Musicalamerica reviews from Munich:  “The 1909 candy-box essays by Schönberg and Webern, Fünf Orchesterstücke and Sechs Stücke, can pass by gratuitously in uncommitted hands. Such was not the case yesterday with the Munich Philharmonic.

Norwegian conductor Eivind Gullberg Jensen, calm and assured, drew sanguine, incisive performances; it has been a few years — back to Christian Thielemann days in fact — since we heard these musicians on such expressive form.

The sly curlicues and jocular punches of Schönberg’s (Opus 16) First Piece contrasted bluntly with the foggy stasis and lunacy of his Third and Fourth. Webern’s sparing, pastoral collection (Opus 6) emerged in uncompromised dynamic extremes — mostly detailed low extremes, much challenged by the Munich concert hall’s bad acoustics. A rare treat.

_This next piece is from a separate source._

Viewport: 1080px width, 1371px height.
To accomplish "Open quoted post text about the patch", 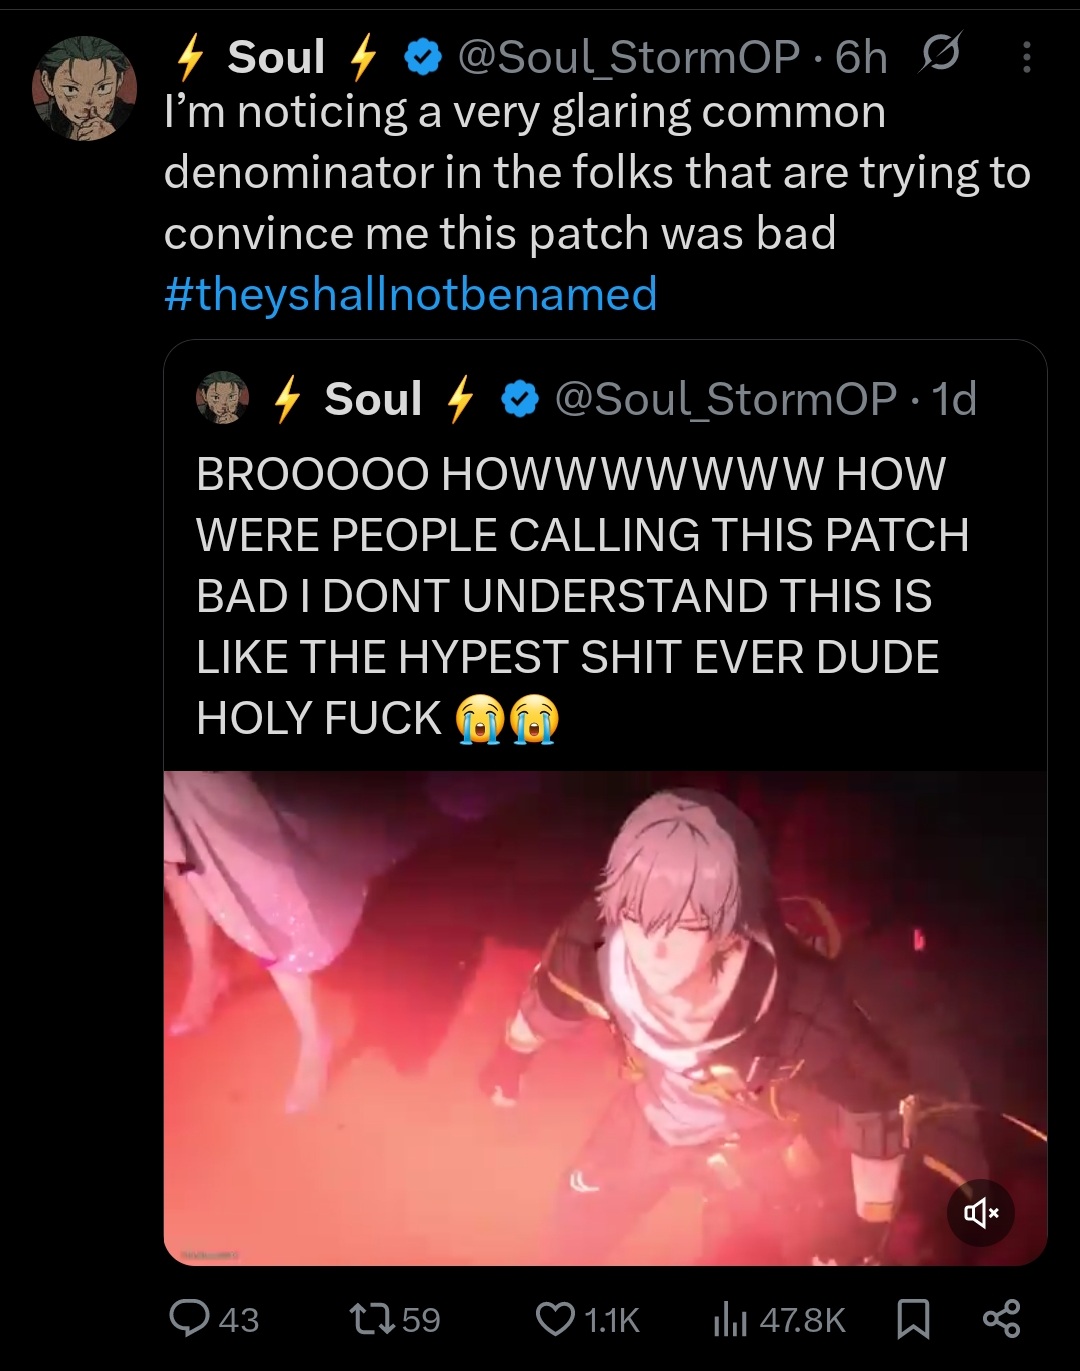I will click(582, 596).
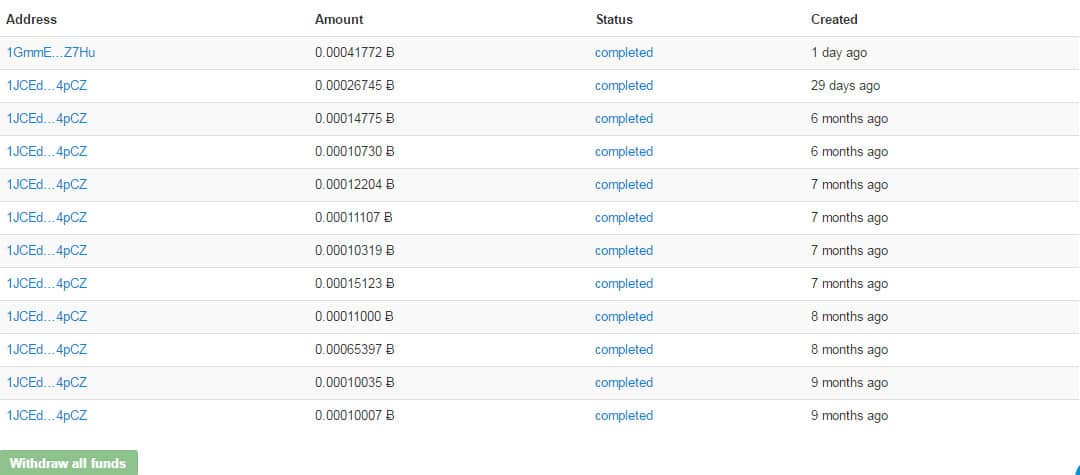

In context, Leif Ove Andsnes’s luxuriant traversals of Beethoven’s Second and Fourth Piano Concertos (in B-Flat and G Major) felt almost like a sideshow. Gullberg Jensen enforced elegance in the accompaniment to the awkward Second, at tempos somewhat drawn-out. In the Fourth, again taken leisurely, but with a firm pulse, Andsnes made impeccable sense of the lines and related Beethoven’s thoughts handsomely to each other. The MPhil played just as well here, reduced to half its size after the Modern scores.